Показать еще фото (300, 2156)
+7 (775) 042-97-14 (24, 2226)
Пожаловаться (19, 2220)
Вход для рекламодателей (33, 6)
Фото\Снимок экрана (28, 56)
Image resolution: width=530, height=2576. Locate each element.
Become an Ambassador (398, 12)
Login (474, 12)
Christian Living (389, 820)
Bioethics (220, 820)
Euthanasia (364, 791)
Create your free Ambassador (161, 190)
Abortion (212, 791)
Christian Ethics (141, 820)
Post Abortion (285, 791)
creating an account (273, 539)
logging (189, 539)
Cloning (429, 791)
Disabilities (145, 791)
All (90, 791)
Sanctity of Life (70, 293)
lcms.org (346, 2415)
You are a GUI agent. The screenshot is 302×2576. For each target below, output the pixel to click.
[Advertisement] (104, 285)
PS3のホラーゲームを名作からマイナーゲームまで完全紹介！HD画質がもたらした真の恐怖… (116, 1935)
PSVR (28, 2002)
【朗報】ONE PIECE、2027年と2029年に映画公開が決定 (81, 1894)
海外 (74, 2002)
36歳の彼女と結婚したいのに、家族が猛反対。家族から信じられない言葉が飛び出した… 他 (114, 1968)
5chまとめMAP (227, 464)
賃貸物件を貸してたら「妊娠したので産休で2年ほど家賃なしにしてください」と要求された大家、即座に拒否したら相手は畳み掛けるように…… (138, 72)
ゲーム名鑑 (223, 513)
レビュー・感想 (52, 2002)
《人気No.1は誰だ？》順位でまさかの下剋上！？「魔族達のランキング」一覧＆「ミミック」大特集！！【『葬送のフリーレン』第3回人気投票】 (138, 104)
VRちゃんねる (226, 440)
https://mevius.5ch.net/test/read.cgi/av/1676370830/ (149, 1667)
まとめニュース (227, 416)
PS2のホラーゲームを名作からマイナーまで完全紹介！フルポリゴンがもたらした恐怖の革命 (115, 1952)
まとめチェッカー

What is being asked >> Every line of the listing must be transcribed exactly.

Finished task >>
Показать еще фото (300, 2156)
+7 (775) 042-97-14 (24, 2226)
Пожаловаться (19, 2220)
Вход для рекламодателей (33, 6)
Фото\Снимок экрана (28, 56)
Image resolution: width=530, height=2576. Locate each element.
Become an Ambassador (398, 12)
Login (474, 12)
Christian Living (389, 820)
Bioethics (220, 820)
Euthanasia (364, 791)
Create your free Ambassador (161, 190)
Abortion (212, 791)
Christian Ethics (141, 820)
Post Abortion (285, 791)
creating an account (273, 539)
logging (189, 539)
Cloning (429, 791)
Disabilities (145, 791)
All (90, 791)
Sanctity of Life (70, 293)
lcms.org (346, 2415)
You are a GUI agent. The screenshot is 302×2576. For each target below, output the pixel to click.
[Advertisement] (104, 285)
PS3のホラーゲームを名作からマイナーゲームまで完全紹介！HD画質がもたらした真の恐怖… (116, 1935)
PSVR (28, 2002)
【朗報】ONE PIECE、2027年と2029年に映画公開が決定 (81, 1894)
海外 (74, 2002)
36歳の彼女と結婚したいのに、家族が猛反対。家族から信じられない言葉が飛び出した… 他 (114, 1968)
5chまとめMAP (227, 464)
賃貸物件を貸してたら「妊娠したので産休で2年ほど家賃なしにしてください」と要求された大家、即座に拒否したら相手は畳み掛けるように…… (138, 72)
ゲーム名鑑 (223, 513)
レビュー・感想 (52, 2002)
《人気No.1は誰だ？》順位でまさかの下剋上！？「魔族達のランキング」一覧＆「ミミック」大特集！！【『葬送のフリーレン』第3回人気投票】 (138, 104)
VRちゃんねる (226, 440)
https://mevius.5ch.net/test/read.cgi/av/1676370830/ (149, 1667)
まとめニュース (227, 416)
PS2のホラーゲームを名作からマイナーまで完全紹介！フルポリゴンがもたらした恐怖の革命 (115, 1952)
まとめチェッカー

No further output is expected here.